Organizational Driver
Any situation where the organization's members have a motive to respond because they anticipate that doing so would be beneficial for the organization (by helping to generate value, eliminate waste or avoid undesirable risks or consequences).
Overall Domain
The domain that defines the organization's purpose, overall strategy, business model(s), and other standard constraints.
Pattern
A process, practice or guideline that serves as a template for successfully responding to a specific kind of challenge or opportunity.
Peer Domain
Two peer domains are contained within the same immediate superdomain, and may be overlapping.
Primary Driver
The primary driver for a domain is the main driver that people who account for that domain respond to.
Principle
A basic idea or rule that guides behavior, or explains or controls how something happens or works.
Requirement
A need or desire considered necessary to fulfill to respond to an organizational driver, adequately or as a suitable incremental next step.
Role
A domain that is delegated to an individual, who then becomes the role keeper.
Role Keeper
An individual taking responsibility for a role.
Self-Governance
People governing themselves within the constraints of a domain.
Self-Organization
Any activity or process through which people organize work. Self-organization happens within the constraints of a domain, but without the direct influence of external agents.
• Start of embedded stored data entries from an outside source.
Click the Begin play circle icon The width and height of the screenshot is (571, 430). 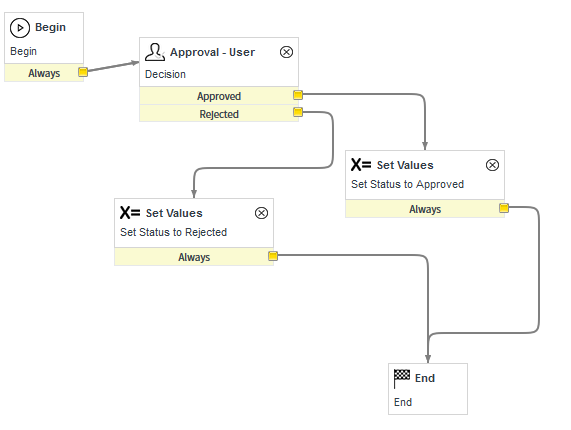[20, 28]
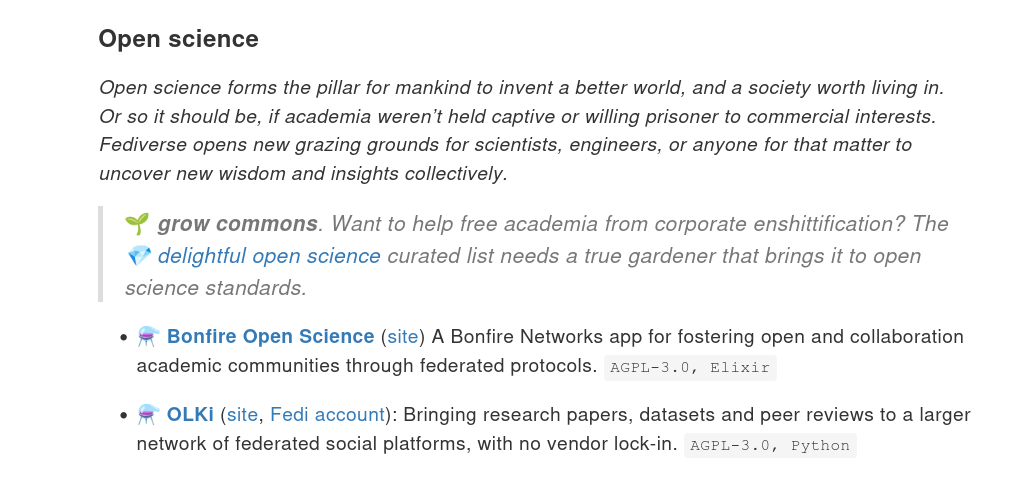Open the Bonfire Open Science project link
This screenshot has width=1017, height=488.
(x=270, y=337)
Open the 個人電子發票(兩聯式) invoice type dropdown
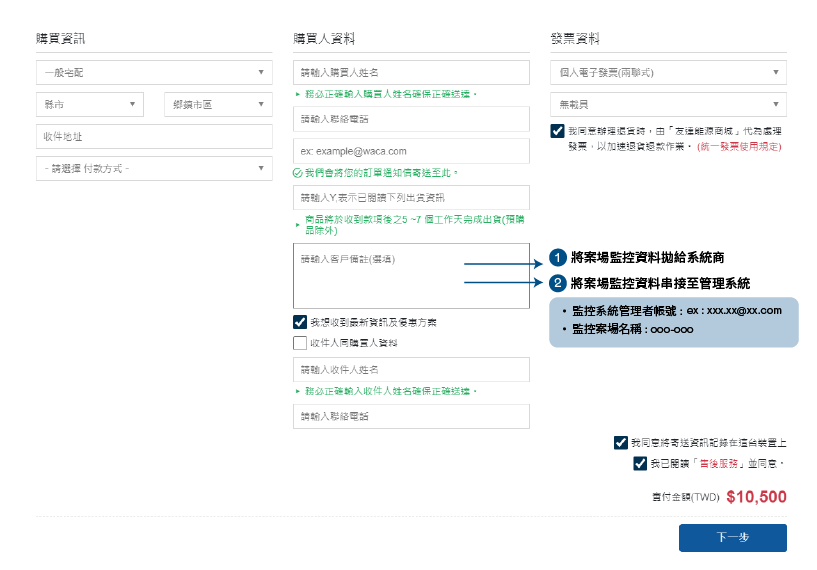 click(668, 73)
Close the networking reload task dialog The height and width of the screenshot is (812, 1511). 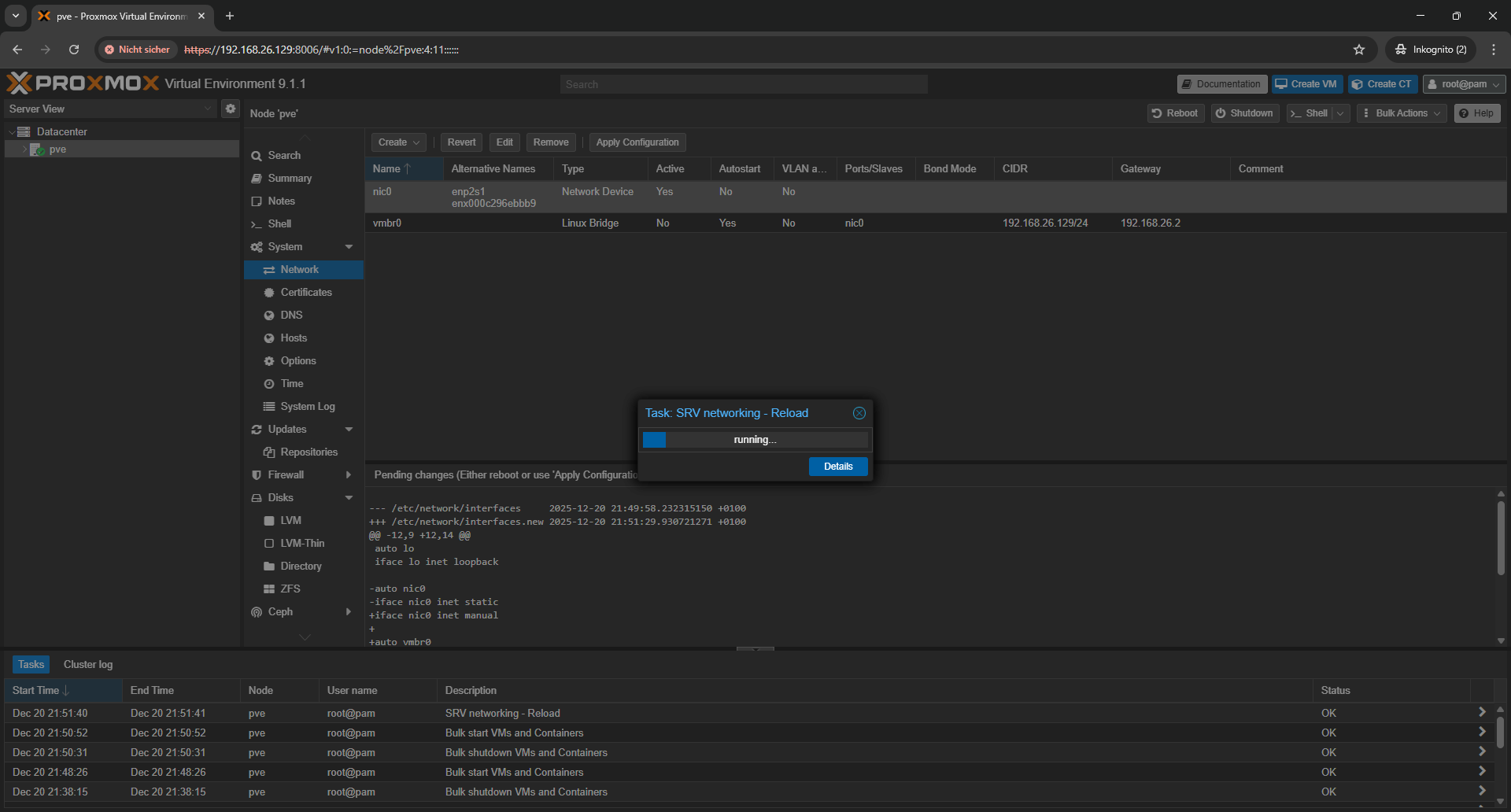click(x=859, y=413)
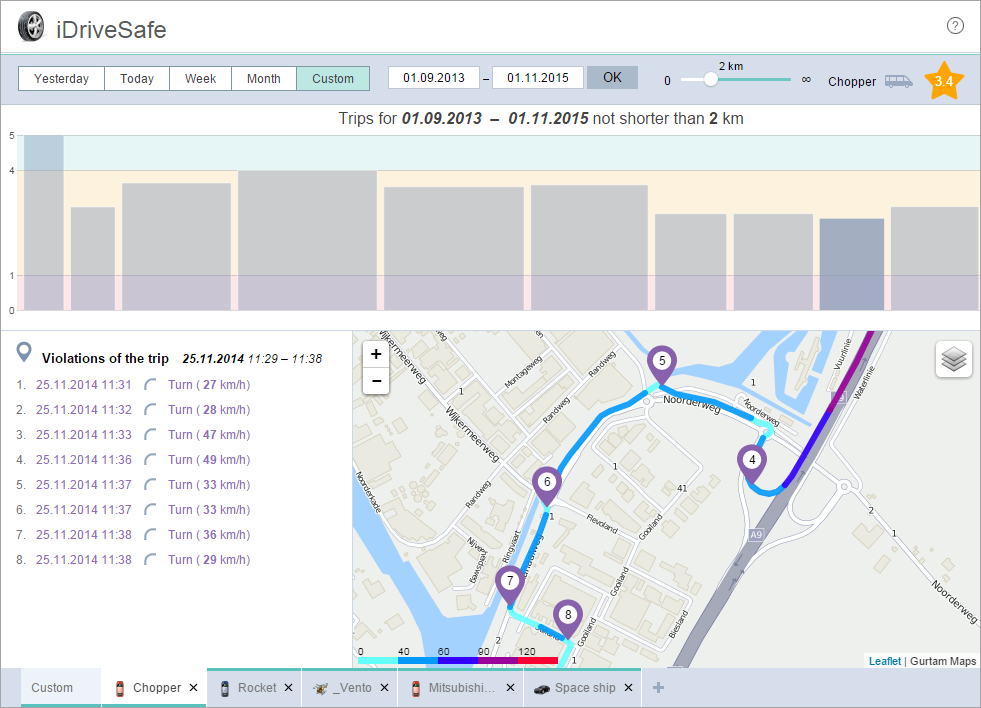Click map marker number 5

pos(661,361)
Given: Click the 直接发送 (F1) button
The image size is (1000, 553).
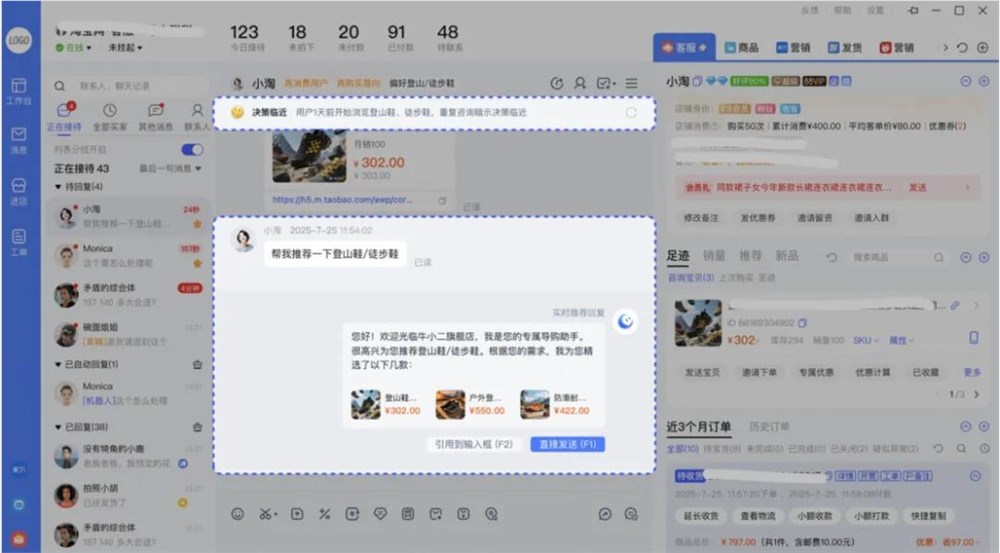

In any organization or team, self-organization co-exists with external influence (e.g. external objections or governance decisions that affect the domain).
Semi-Autonomy
The autonomy of people to decide for themselves how to create value, limited by the constraints of their domain, and by objections brought by the delegator, representatives, or others.
Social Technology
Any process, technique, method, skill or any other approach that people can use to influence social systems — organizations, societies, communities etc. — to support achieving shared objectives and guide meaningful interaction and exchange.
Sociocracy
An approach for organizing together where people affected by decisions can influence them on the basis of reasons to do so.
Sociocratic Circle-Organisation Method (SCM)
An egalitarian governance method for organizations based on a sociocratic mindset, developed in the Netherlands by Gerard Endenburg.
Standard Constraint
A constraint that affects several domains (e.g. all sales teams, an entire branch, platform, or department), or even all domains of the organization (e.g. company-wide strategy, a business models, or an organization-wide rule).
Strategy
A high level approach for how people will create value to successfully account for a domain.
Subdomain
A domain that is fully contained within another domain.
Subdriver
A subdriver arises as a consequence of responding to another driver (the superdriver) and is essential for effectively responding to the superdriver.
Superdomain
A domain that fully contains another domain.
Superdriver
see Subdriver.
Team
A group of people collaborating toward a shared driver (or objective). Typically a team is part of an organization, or it is formed as a collaboration of several organizations.
Tension
A personal experience, a symptom of dissonance between an individual's perception of a situation, and their expectations or preferences.
Timebox
A fixed period of time spent focused on a specific activity (which is not necessarily finished by the end of the timebox).
Transparency (principle)
Record all information that is valuable for the organization and make it accessible to everyone in the organization, unless there is a reason for confidentiality, so that everyone has the information they need to understand how to do their work in a way that contributes most effectively to the whole.
Value
The importance, worth or usefulness of something in relation to a driver. Also "a valued principle that guides behavior" (mostly used as plural, "values", or "organizational values").
Values
Valued principles that guide behavior. Not to be confused with "value" (singular) in the context of a driver.
Waste
Anything unnecessary for — or standing in the way of — a (more) effective response to a driver.